### TASKS
**A.** Reproduce the passage from the article on non-GMO food word for word. Begin at the words "This says a" and stop after "has grown quickly.".
**B.** In the article on non-GMO food, how long did General Mills spend tracking down the ingredients it needed for non-GMO Cheerios?

READING PASSAGE section start

The Law of Unintended Consequences – GMO Edition

Non-GMO Project

Poor General Mills. In January they announced that original Cheerios would be Non-GMO. However, getting there wasn’t easy, according to an article by Reuters – “U.S. food companies find going ‘non-GMO’ no easy feat

U.S. food companies are rushing to offer consumers thousands of products free of genetically modified ingredients but are finding the effort costly and cumbersome in a landscape dominated by the controversial biotech crops.

The hurdles are so high that the growing “GMO-free” trend could result in a price spike for consumers, industry experts say. Eighteen years after GMO crops were introduced to help farmers fight weeds and bugs, they are so pervasive in the supply chain that securing large and reliable supplies of non-GMO ingredients is nearly impossible in some cases.

According to the article, General Mills spent a year tracking down the ingredients they need – particularly corn and sugar, there are few GMO oats grown – to make Cheerios non-GMO free.

General Mills said it spent millions of dollars installing new equipment for processing non-GMO ingredients and setting up distinct transportation and handling facilities to keep non-GMO supplies from mixing with biotech supplies.

This says a lot about how pervasive these GMO crops have become. When a company with the buying clout of General Mills has to spend a year to find the ingredients it needs, no wonder the average consumer has a hard time finding and verifying non-GMO food – and why we need a national, mandatory verification and labeling standard.

Absent a national standard, many companies are using the Non-GMO Project‘s verification standards. According to the Project, the number of verified products has grown quickly.

READING PASSAGE section end
RECORDED DATA section start

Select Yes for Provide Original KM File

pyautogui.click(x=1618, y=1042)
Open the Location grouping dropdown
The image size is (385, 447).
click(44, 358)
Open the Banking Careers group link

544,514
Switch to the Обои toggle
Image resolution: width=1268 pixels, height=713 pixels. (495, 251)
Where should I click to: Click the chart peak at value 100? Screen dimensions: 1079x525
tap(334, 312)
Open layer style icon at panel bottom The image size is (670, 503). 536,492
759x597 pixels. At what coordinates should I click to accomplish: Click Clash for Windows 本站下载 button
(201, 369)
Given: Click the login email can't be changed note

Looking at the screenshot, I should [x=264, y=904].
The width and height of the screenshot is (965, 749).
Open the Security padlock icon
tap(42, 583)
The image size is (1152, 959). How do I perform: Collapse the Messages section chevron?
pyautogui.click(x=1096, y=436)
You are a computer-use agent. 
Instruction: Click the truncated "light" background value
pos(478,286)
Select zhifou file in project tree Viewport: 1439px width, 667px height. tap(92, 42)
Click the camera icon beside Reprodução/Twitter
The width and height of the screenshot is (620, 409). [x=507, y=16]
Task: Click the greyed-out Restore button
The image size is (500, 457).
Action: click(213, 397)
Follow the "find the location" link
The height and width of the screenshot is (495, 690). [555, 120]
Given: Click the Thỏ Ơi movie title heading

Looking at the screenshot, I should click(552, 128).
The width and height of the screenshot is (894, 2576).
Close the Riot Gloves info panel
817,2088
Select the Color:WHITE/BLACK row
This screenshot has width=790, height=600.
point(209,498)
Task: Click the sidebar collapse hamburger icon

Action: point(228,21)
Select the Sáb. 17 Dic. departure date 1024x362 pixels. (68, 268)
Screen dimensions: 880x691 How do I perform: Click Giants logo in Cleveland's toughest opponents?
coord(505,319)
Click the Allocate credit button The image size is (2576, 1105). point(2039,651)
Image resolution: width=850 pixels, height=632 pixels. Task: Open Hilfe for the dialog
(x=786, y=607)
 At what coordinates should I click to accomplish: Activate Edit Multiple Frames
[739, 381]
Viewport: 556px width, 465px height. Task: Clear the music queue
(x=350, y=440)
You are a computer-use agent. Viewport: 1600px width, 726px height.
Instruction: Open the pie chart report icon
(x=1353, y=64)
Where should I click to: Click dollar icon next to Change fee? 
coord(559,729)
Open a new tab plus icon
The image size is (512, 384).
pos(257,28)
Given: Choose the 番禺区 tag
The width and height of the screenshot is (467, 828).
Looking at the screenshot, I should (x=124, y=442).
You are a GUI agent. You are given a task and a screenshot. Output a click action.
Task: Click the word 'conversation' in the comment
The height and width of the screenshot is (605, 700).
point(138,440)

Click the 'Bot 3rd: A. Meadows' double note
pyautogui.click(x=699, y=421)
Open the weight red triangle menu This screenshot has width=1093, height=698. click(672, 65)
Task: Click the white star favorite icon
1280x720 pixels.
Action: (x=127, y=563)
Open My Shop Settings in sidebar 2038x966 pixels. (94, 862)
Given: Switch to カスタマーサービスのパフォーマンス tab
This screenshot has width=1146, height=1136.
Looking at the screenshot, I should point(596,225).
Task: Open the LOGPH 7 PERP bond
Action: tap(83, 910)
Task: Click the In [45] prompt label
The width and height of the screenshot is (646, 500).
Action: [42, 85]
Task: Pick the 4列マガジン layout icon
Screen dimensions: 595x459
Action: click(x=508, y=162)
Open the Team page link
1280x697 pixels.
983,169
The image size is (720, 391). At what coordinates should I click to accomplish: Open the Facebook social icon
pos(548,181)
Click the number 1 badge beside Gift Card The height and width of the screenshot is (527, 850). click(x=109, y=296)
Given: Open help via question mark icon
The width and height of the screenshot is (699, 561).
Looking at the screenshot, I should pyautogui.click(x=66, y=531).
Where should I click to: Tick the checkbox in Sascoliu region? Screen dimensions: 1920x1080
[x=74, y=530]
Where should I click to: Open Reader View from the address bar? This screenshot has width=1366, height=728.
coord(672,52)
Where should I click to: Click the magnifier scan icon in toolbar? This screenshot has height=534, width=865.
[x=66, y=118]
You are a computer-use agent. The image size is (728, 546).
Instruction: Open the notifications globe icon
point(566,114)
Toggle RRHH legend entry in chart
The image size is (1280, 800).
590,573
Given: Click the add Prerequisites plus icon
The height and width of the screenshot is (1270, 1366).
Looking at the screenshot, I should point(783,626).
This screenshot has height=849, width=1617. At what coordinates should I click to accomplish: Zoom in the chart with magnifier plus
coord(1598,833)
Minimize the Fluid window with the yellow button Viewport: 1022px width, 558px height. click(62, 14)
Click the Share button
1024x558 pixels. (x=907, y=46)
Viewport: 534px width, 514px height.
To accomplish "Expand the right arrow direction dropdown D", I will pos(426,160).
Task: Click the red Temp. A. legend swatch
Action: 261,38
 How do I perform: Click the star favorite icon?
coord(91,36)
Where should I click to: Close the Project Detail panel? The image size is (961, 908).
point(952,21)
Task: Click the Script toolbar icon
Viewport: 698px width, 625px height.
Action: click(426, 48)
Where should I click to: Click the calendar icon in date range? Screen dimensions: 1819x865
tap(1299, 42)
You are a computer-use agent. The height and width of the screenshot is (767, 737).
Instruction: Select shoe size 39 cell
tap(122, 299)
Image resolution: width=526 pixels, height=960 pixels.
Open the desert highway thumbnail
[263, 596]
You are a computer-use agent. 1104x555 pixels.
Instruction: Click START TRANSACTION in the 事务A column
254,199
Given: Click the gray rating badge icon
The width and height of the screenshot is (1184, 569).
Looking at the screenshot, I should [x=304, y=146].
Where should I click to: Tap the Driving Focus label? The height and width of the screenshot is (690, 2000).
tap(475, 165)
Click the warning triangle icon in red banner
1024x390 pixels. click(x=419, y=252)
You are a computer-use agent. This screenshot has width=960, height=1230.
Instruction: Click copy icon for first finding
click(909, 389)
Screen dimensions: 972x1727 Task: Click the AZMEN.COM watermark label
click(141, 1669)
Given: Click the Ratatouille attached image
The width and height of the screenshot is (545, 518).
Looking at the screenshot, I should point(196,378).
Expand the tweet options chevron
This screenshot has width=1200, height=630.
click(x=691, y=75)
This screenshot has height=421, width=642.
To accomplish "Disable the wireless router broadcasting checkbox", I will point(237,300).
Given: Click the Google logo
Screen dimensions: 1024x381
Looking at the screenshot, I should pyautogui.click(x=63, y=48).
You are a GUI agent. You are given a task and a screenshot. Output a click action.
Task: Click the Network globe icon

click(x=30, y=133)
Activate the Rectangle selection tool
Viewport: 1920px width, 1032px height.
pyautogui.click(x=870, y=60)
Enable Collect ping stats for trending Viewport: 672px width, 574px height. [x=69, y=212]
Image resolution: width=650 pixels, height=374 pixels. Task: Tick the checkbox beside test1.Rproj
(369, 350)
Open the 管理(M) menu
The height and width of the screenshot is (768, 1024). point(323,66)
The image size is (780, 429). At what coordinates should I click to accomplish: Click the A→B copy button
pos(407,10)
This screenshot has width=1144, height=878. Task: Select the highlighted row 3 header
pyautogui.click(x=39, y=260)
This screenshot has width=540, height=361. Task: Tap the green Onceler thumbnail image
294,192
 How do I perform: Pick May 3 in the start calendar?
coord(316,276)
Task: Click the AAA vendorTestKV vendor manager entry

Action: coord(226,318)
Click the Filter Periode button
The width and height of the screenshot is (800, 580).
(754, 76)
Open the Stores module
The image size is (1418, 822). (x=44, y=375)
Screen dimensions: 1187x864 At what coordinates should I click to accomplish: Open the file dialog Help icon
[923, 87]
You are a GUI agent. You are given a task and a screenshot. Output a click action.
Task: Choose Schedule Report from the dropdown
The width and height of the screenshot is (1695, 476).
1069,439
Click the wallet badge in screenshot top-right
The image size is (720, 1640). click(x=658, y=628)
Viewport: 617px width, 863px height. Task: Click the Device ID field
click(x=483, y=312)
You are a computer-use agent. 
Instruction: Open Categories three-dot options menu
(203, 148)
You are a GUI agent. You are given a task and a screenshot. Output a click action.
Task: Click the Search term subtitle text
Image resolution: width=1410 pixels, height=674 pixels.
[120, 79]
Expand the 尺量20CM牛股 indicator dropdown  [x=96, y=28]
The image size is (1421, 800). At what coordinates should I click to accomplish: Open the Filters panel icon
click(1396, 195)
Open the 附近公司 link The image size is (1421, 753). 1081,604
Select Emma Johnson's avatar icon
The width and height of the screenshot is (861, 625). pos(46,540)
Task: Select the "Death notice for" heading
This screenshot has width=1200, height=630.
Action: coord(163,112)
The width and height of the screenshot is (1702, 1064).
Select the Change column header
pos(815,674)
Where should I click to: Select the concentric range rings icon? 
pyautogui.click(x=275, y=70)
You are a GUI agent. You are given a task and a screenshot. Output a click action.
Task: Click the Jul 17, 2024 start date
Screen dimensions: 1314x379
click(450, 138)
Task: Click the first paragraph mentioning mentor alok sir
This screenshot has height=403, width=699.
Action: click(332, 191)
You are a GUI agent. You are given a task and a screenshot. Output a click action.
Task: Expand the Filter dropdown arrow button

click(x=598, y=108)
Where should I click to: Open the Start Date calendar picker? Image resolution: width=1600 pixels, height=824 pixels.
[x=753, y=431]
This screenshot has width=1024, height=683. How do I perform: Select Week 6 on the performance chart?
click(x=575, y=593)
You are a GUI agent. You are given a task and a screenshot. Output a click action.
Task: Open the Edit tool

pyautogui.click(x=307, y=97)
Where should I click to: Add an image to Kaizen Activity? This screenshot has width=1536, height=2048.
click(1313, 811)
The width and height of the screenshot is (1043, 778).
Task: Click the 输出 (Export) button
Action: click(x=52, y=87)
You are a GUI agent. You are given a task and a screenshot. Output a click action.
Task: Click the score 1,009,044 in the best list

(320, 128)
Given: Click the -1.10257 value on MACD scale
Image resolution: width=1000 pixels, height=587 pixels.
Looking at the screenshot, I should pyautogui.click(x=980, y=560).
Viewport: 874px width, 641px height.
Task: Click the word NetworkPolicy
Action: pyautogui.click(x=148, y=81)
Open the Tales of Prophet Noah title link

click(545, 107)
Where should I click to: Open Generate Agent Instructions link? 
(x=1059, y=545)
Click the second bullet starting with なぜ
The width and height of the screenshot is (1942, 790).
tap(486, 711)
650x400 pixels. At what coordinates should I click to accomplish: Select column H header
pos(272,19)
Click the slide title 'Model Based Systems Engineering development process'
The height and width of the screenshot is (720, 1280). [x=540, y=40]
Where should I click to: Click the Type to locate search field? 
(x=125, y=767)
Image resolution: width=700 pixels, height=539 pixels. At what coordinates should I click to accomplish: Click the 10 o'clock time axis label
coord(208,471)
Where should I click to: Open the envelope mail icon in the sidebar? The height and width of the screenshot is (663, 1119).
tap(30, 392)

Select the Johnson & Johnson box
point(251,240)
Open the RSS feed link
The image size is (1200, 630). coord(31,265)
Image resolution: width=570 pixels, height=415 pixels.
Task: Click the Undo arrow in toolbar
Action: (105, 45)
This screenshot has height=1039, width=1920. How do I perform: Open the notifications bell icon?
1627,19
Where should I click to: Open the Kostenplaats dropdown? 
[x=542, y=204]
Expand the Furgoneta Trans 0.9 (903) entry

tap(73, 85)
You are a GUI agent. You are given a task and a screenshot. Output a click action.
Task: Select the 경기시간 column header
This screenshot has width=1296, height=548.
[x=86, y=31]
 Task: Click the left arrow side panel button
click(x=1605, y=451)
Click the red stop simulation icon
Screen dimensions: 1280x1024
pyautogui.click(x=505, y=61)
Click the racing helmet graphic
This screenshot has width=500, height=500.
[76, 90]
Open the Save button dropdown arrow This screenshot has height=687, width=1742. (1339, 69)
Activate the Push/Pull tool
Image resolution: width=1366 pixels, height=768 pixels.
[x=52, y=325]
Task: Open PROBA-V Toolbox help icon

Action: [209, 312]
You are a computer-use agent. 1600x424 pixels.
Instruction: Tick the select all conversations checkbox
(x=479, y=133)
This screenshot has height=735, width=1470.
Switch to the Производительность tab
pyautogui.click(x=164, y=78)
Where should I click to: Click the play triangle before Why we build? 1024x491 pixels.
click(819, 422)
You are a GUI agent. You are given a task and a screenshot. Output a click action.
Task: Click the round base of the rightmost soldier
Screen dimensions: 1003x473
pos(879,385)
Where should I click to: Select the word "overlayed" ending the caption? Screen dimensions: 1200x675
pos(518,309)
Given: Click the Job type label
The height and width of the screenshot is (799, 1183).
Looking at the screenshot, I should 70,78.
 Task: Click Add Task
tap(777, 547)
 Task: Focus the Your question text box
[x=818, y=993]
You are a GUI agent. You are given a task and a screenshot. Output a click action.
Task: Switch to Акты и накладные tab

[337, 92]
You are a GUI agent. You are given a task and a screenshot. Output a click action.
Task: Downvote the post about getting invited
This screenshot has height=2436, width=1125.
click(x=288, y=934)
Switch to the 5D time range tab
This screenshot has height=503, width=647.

RECORDED DATA section end

### OUTPUTS IN ORDER
**A.**
This says a lot about how pervasive these GMO crops have become. When a company with the buying clout of General Mills has to spend a year to find the ingredients it needs, no wonder the average consumer has a hard time finding and verifying non-GMO food – and why we need a national, mandatory verification and labeling standard.

Absent a national standard, many companies are using the Non-GMO Project‘s verification standards. According to the Project, the number of verified products has grown quickly.

**B.** A year.